Pourquoi consacrer un dossier à la défense du revenu inconditionnel alors que cette proposition est loin de faire consensus même parmi les décroissants ?

  1. Parce que cette proposition de revenu inconditionnel est conforme à l’objectif du « noyau philosophique » de la MCD, à savoir une critique radicale de l’individualisme.
  2. Parce que cette proposition de revenu inconditionnel est conforme au fondement du « noyau philosophique » de la MCD, à savoir un choix politique pour les limites, et tout particulièrement pour la double limite plancher-plafond.
  3. Parce que cette proposition de revenu inconditionnel fournit un mobile conforme au « noyau philosophique » de la MCD, à savoir un mobile capable de nourrir de l’espoir-désir (et non pas de l’espoir-croyance), et surtout capable de se décliner suivant les « étapes » de la décroissance et de la post-croissance.
  4. Parce que la proposition que Baptiste (Mylondo) et Michel (Lepesant) proposent est construite pour éviter (presque ?) toutes les objections adressées aux autres variantes du revenu universel.

Le revenu inconditionnel, variante Mylondo-Lepesant

Quelles sont les caractéristiques principales de cette proposition du revenu inconditionnel ?

  • Il est doublement inconditionnel : non seulement il est accordé à tout membre de la société 1N’oublions qu’au dessus d’un certain plafond, les revenus seront imposés à 100 %, et à la source., sans aucune exclusion mais il est accordé sans contrepartie « laborieuse ».
  • Il est doublement suffisant : son montant est suffisant pour permettre une vie décente (socialement) et responsable (écologiquement). Il est articulé avec un plafonnement des revenus et des patrimoines : au-delà du plafond, ça suffit !
  • Il est accordé en 3 parts qui, suivant les « époques » peuvent être différemment réparties : monnaie locale, gratuités et monnaie commune.

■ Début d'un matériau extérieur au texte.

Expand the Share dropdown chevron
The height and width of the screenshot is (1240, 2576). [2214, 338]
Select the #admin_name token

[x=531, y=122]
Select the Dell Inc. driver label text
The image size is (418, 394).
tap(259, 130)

Quelques premières explications

  1. L’inconditionnalité signifie bien l’exclusion de l’exclusion de tout membre d’une société ; pourquoi ? Parce que le RI reconnaît l’utilité sociale de tous les membres d’une société : ce principe est évidemment totalement opposé à l’un des piliers de la société de croissance, à savoir la méritocratie (individualisante). Toute personne, quelle que soit son activité, participe de la vie sociale et mérite reconnaissance. « Un revenu, c’est un dû ». Il n’y a donc pas à exiger une contrepartie en échange du versement du RI, parce que c’est le RI qui est déjà la contrepartie de l’utilité sociale de toute activité (nous excluons quand même les activités jugées socialement illicites). Pour réfuter cette inconditionnalité, il faudrait a/ fournir une condition qui soit compatible avec les « valeurs » de la décroissance et b/ refuser le principe d’une production sociale – et non pas individuelle – de la richesse. Ce qui reviendrait à justifier le mythe du self made man, ce type qui s’est éduqué tout seul, sous les pas duquel la route se bitume automatiquement, qui a construit l’hôpital où il se fait soigner, qui a vendangé la vigne dont il boit le vin… Le RI est accordé à tous ceux qui participent à la reproduction de la vie sociale ; or tout le monde y participe ; donc le RI revient à toutes et tous, inconditionnellement.
  2. Pas de revenu inconditionnel sans revenu maximum, pas de plancher sans plafond, et réciproquement. Cet « espace écologique » des revenus permet d’articuler les combats contre la misère et contre les inégalités. Pour le RI, non seulement la question de la justice n’est pas un « phlogiston social » (Marx) mais le combat contre les inégalités est également celui contre la misère, que nous ne confondons surtout pas avec la pauvreté : manquer du superflu, ce n’est pas exactement la même chose que manquer du nécessaire.
  3. La proposition du RI peut se décliner tout au long du trajet de décroissance qui ferait sortir du monde de la croissance, non seulement à l’époque de la décroissance mais aussi dans un monde post-décroissance. Dès aujourd’hui, sous la forme d’une retraite inconditionnelle d’un montant unique accordée à toute personne de plus de 60 ans. Mais à terme post-décroissant, sous la forme de gratuités, de monnaie locale et de monnaie publique, le RI serait un bon moyen de partager avec justice la totalité de la valeur ajoutée par les activités : à ce terme, l’économie aurait été remise à sa place et ne serait plus ce système injuste d’allocation des surplus à une minorité de privilégiés mais un système sachant articuler sobriété personnelle et dépenses collectives.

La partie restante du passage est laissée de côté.